O Prof. Menezes Leitão critica esta solução, uma vez que o ónus de provar o cumprimento da
obrigação conforme ao contrato cabe a vendedor, mas só o comprador pode comprovar a
conformidade
Quando o bem de consumo não é idóneo para o uso a que o comprador o destine e do
qual o vendedor o tenha comunicado, mas mesmo assim este aceitou
Quando os bens não forem adequados às utilizações normalmente dadas a bens daquele
tipo
Quando os bens de consumo não apresentarem as qualidades e desempenho habituais
nos bens do mesmo tipo, e que o consumidor pode esperar dos mesmos
A doutrina tem limitado a exclusão da garantia de conformidade aos casos de culpa grave do
consumidor, não abrangendo os casos de culpa leve.
Segundo o art. 3º/1 DL, o momento da conformidade deve ocorrer no momento em que a coisa
é entregue ao consumidor, pelo que o riscos relativos a defeitos na coisa passam a correr por
conta do consumidor (derrogação do art. 796º/1 CC).

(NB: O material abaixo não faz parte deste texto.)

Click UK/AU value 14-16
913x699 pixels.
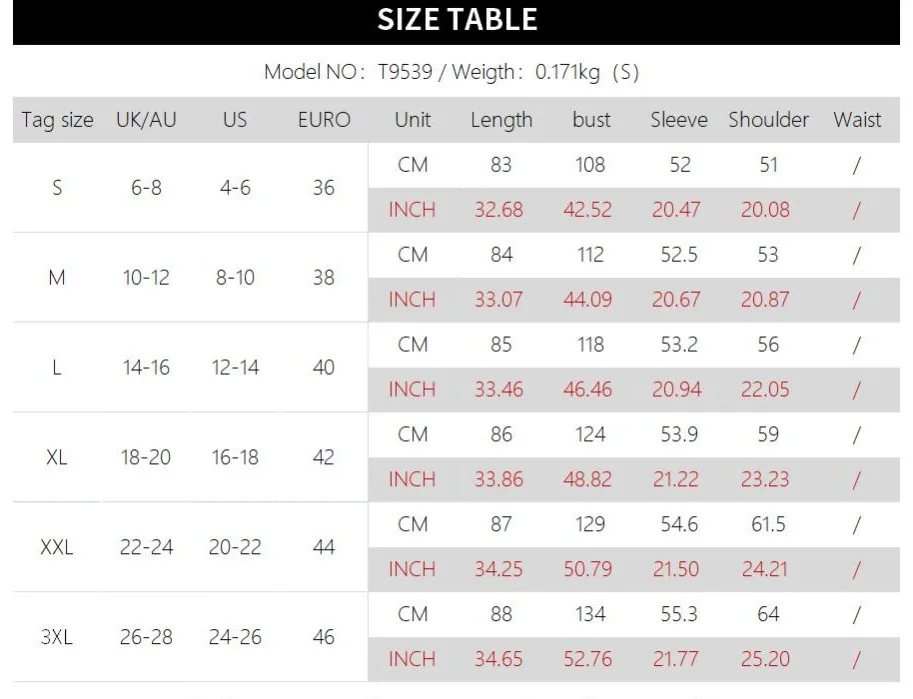tap(146, 367)

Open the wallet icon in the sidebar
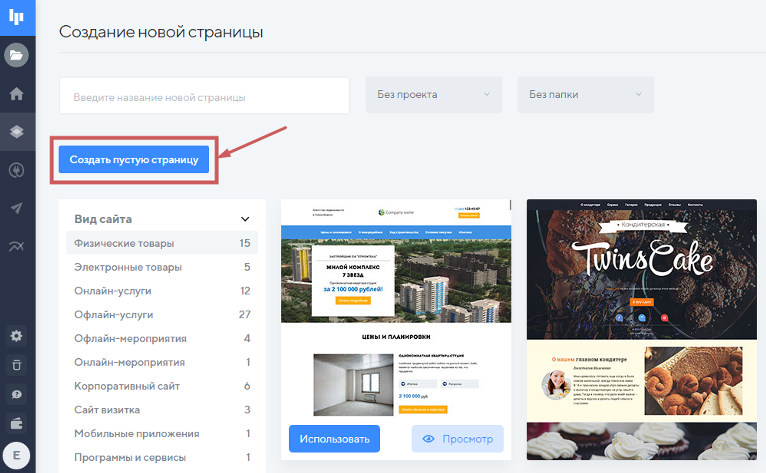pos(16,424)
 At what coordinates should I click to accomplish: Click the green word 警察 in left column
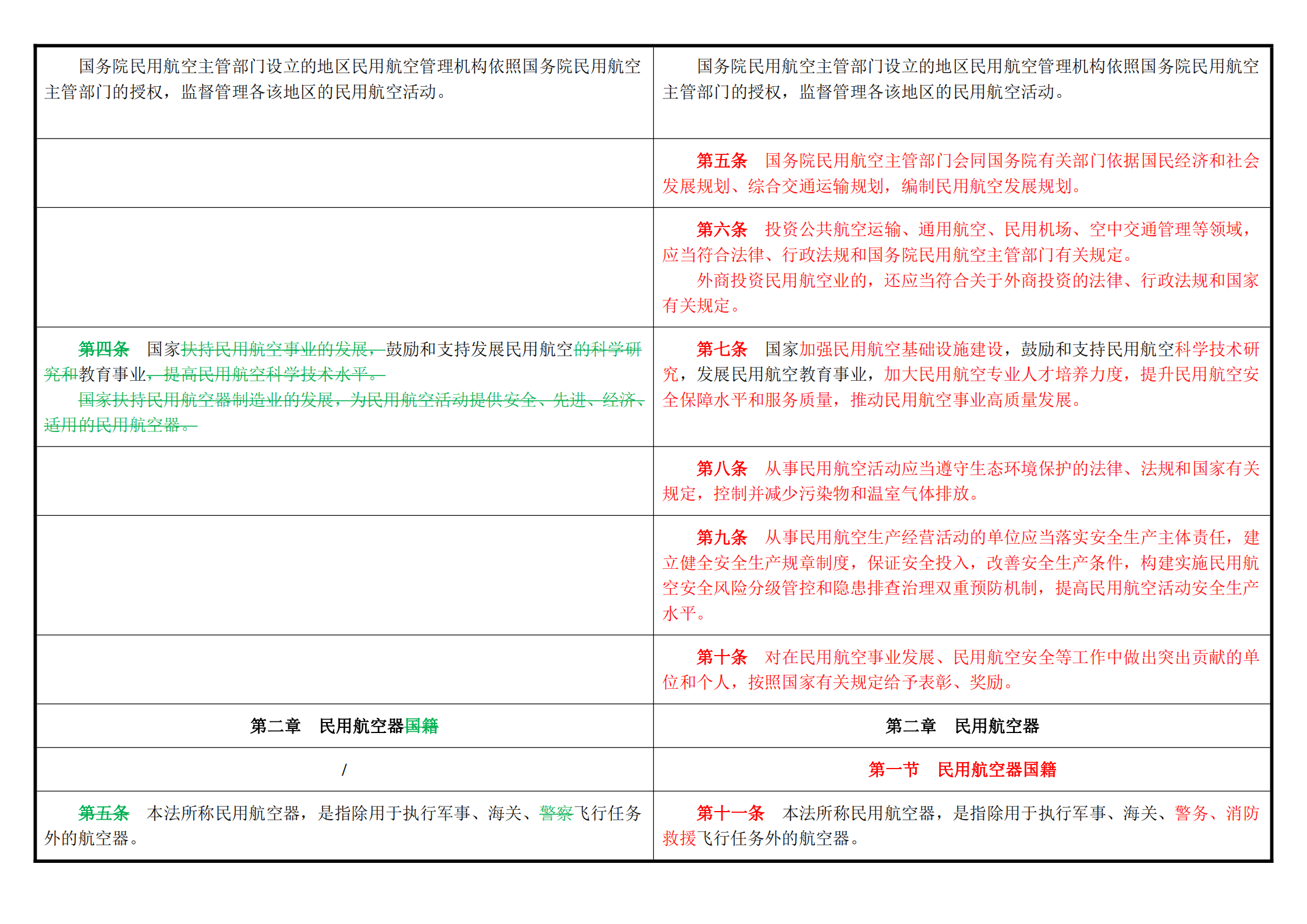pos(556,813)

A doutrina estrangeira tem entendido que se deve alterar o regime, através de uma presunção
de que o risco se transfere para o consumidor apenas com a entrega efetiva da coisa, o que não
é compatível com o art. 3º/1.
Quanto aos prazos, o art. 5º/1 DL determina um prazo de 2 anos a contar da entrega do bem –
prazo de manifestação da desconformidade e não um prazo de caducidade.